L'Ukraine a accueilli favorablement l'enquête de la CPI, annoncée par le procureur de la CPI le 28 février. Kiev a signé une déclaration spéciale pour donner compétence à cette cour en 2014, une étape nécessaire car l'Ukraine n'est pas partie au Statut de Rome de 1998 qui fonde cette autre cour. "L'Ukraine ne visait pas les civils", précise l'avocat Marney Cheek lors de l'audience devant la CIJ, arguant qu'il était impossible qu'une enquête de la CPI n’ait pas remarqué un génocide en cours.
"Nous sommes engagés dans une guerre juridique, la Russie est engagée dans une guerre", déclare Korynevych aux médias. À ses côtés, l'autre représentante officielle de l'Ukraine – appelé "agent" dans le jargon judiciaire – Oksana Zolotaryova, directrice du département du droit international au ministère ukrainien des Affaires étrangères. Elle représente l'Ukraine dans les batailles juridiques en cours avec la Russie devant la Cour. Le pays a également déposé une plainte auprès de la Cour européenne des droits de l'homme, qui a pris des mesures provisoires, la semaine dernière, demandant à la Russie de "s'abstenir d'attaques militaires contre des civils et des biens civils".
Dans sa déclaration finale devant la CIJ, Zolotaryova a mis l'accent sur l'impact réel et tangible de la guerre sur son pays. "Ma ville natale de Kharkiv a souffert pendant des jours de bombardements aveugles, mais elle résiste héroïquement. Les églises sont en ruine, les hôpitaux sont en ruine, les universités sont en ruine, les infrastructures civiles y sont ruinées. Rien de tout cela ne peut être considéré comme des cibles militaires légitimes." Le 8 mars au matin, une équipe de reportage d'Al Jazeera est entrée dans Kharkiv - la deuxième plus grande ville d'Ukraine - et a décrit la ville comme "absolument dévastée".
Une victoire symbolique
Comme l'Ukraine le sait, il est peu probable que la Russie écoute la moindre mesure émise par le tribunal. Elle n'a pas cédé à celles émises par la CEDH. Mais Korynevych ne se décourage pas. "Ils doivent écouter la Cour en vertu du droit international", dit-il aux journalistes après l'audience, alors que toute l'équipe juridique de l'Ukraine se rassemble dans le froid sur les marches du Palais de la Paix pour répondre aux questions des journalistes. C'est la première fois que la Cour autorise une telle conférence de presse depuis plus de deux ans, en raison de la pandémie de Covid-19 en cours. Pendant qu'ils parlent, les délégués de l'Ukraine peuvent entendre quelques dizaines de manifestants enveloppés dans des drapeaux ukrainiens et qui scandent : "Non à Poutine, non à la guerre".

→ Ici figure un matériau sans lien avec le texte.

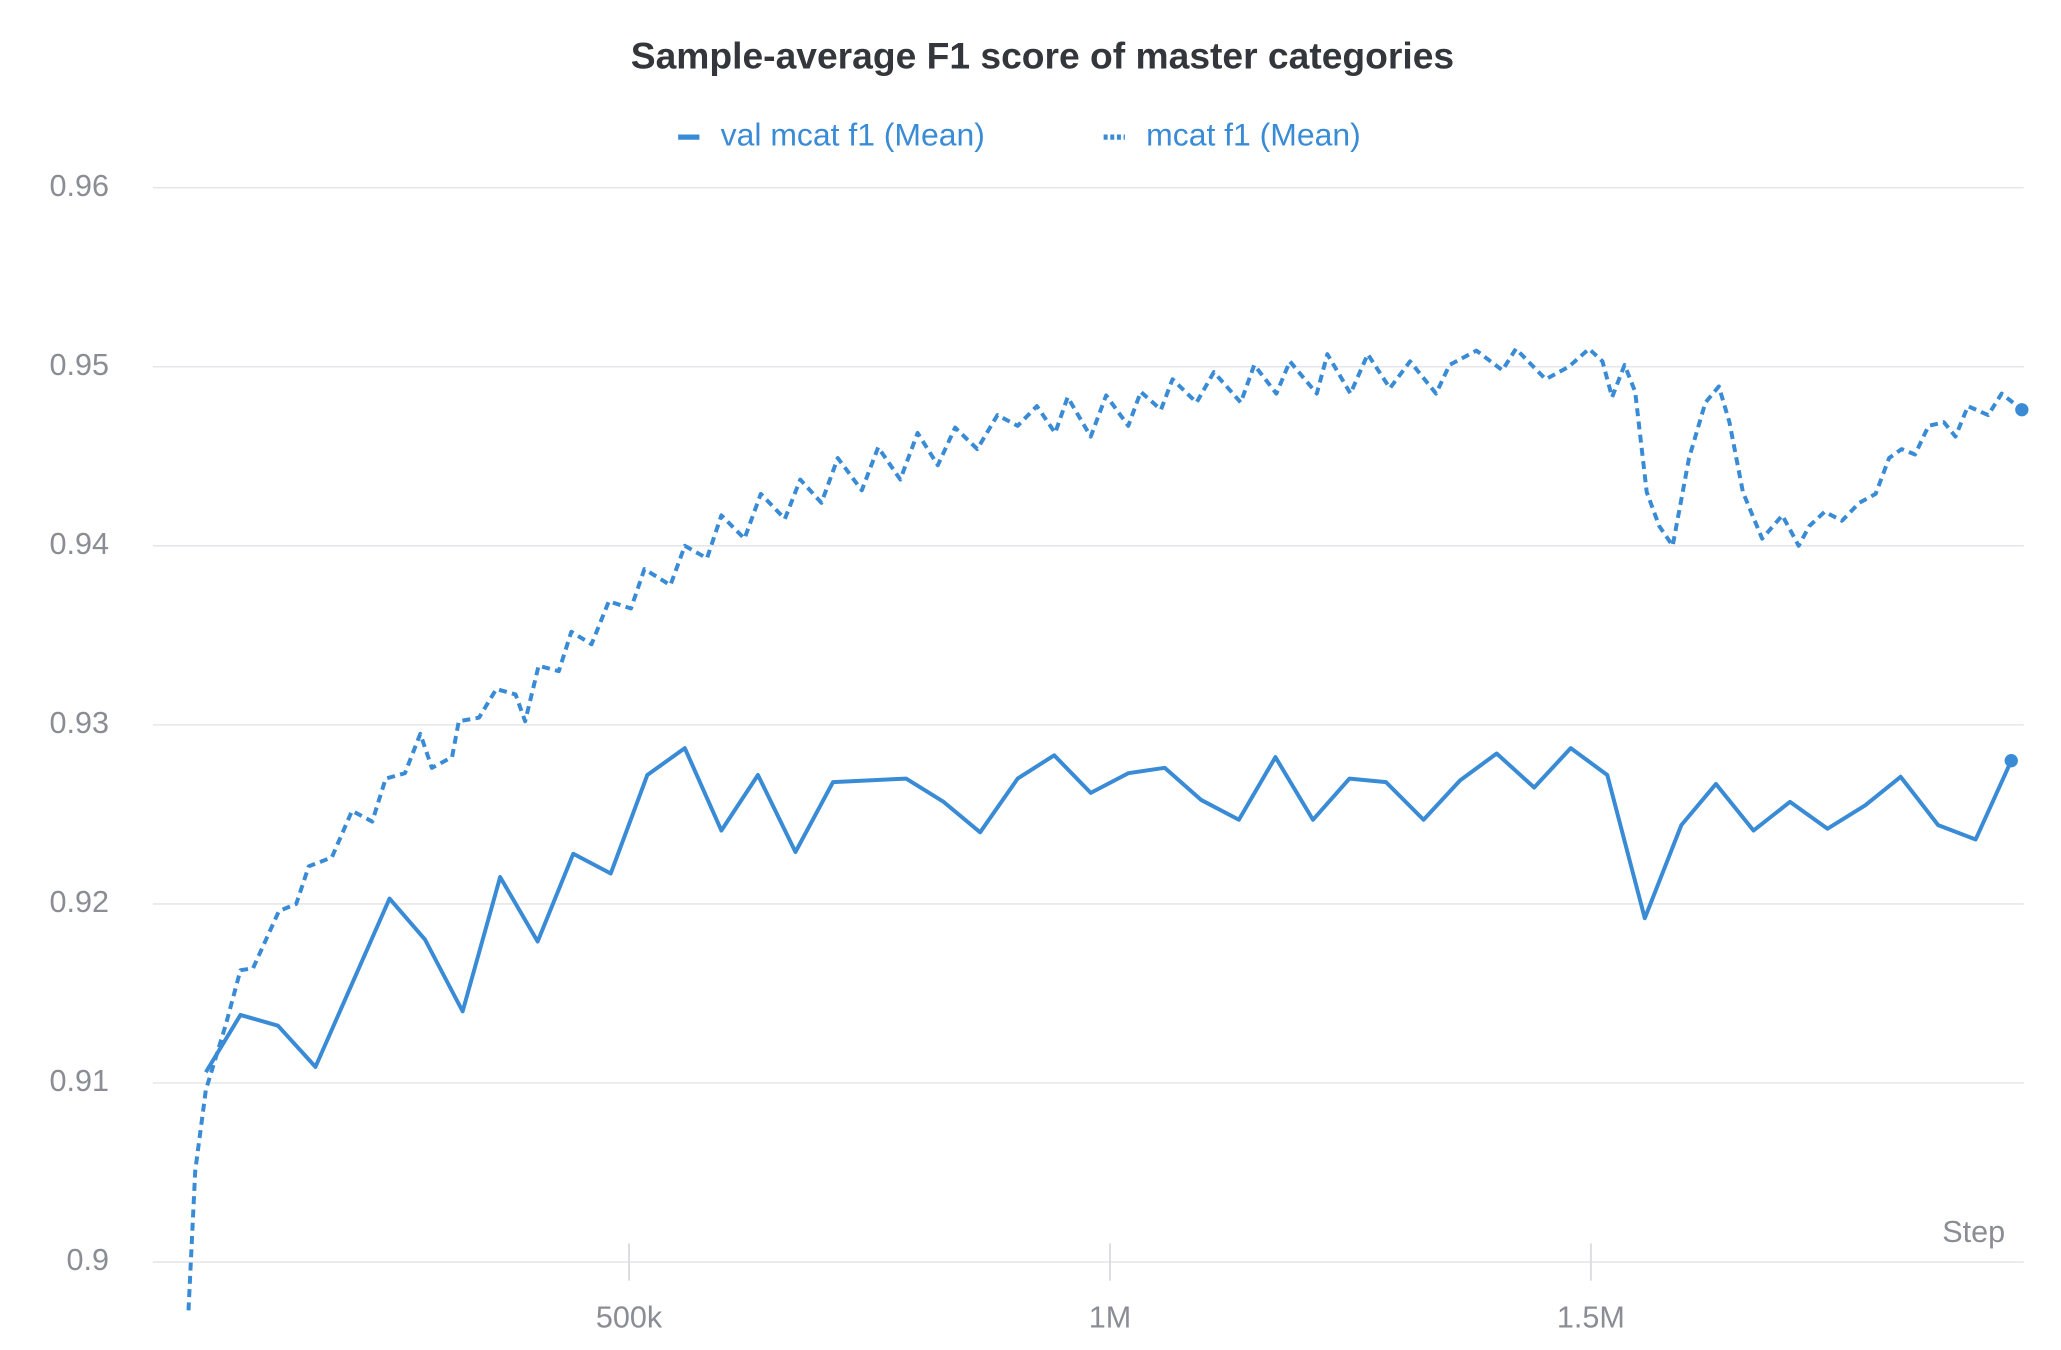 This screenshot has height=1350, width=2061. What do you see at coordinates (630, 1317) in the screenshot?
I see `x-tick-label: 500k` at bounding box center [630, 1317].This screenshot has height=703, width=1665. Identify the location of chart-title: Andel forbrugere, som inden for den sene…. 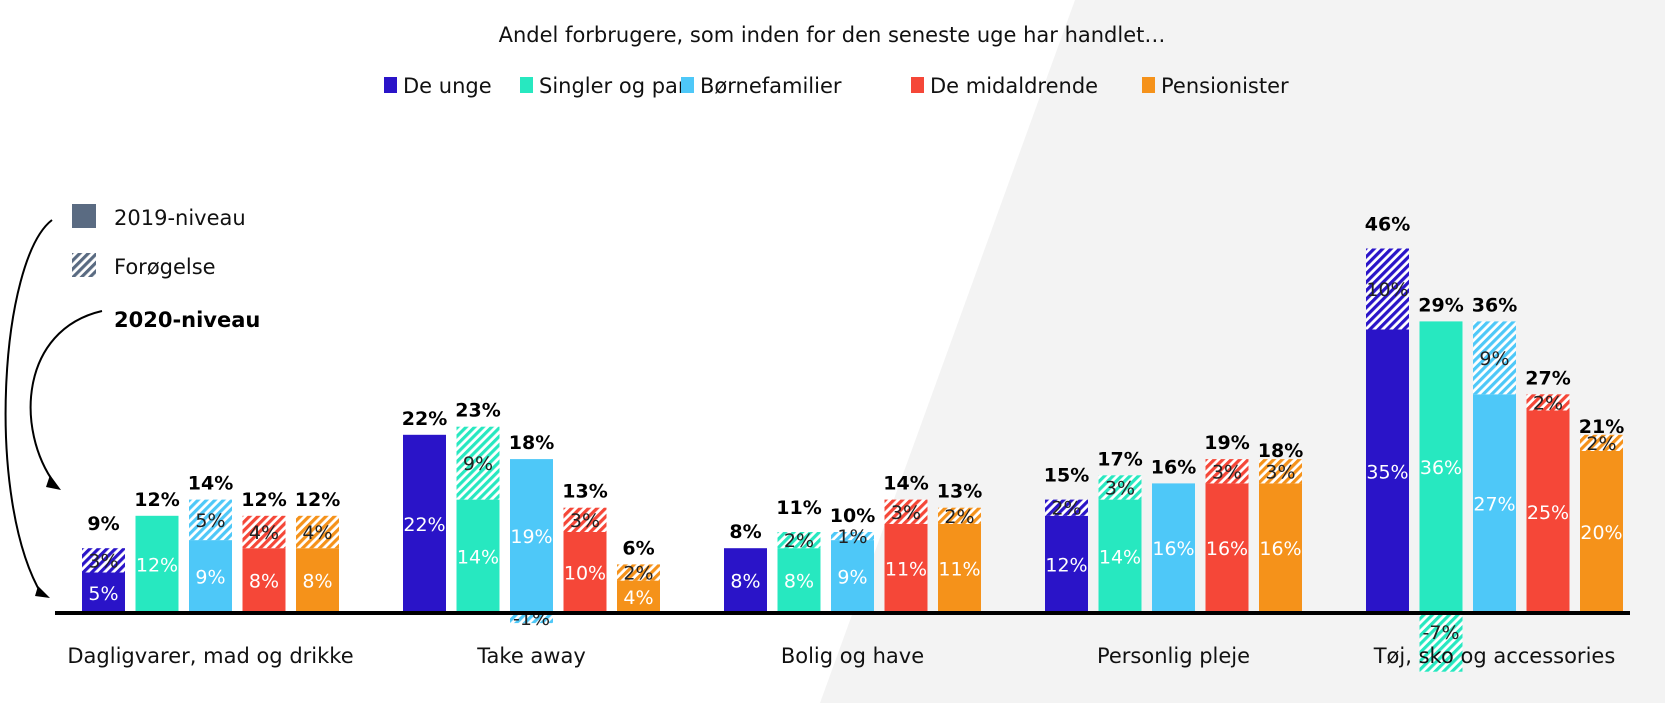
(832, 35).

La cour dit qu'elle annoncera sa décision sur les mesures préliminaires "en temps voulu." En décembre 2019, la CIJ avait convoqué une telle audience préliminaire dans une affaire où le Myanmar est accusé de génocide par la Gambie, au nom de l'Organisation des États islamiques. Il avait fallu environ cinq semaines avant que la cour ne rende une décision. En exhortant la cour à agir rapidement, Zolotaryova a rappelé aux juges ce qui est en jeu si l'invasion russe se poursuit. "Nous ne connaissons pas encore le nombre réel d'Ukrainiens que la Russie a tués au cours des onze derniers jours. Nous ne pouvons que deviner combien d'autres seront tués dans les onze prochains jours si cette agression insensée ne cesse pas."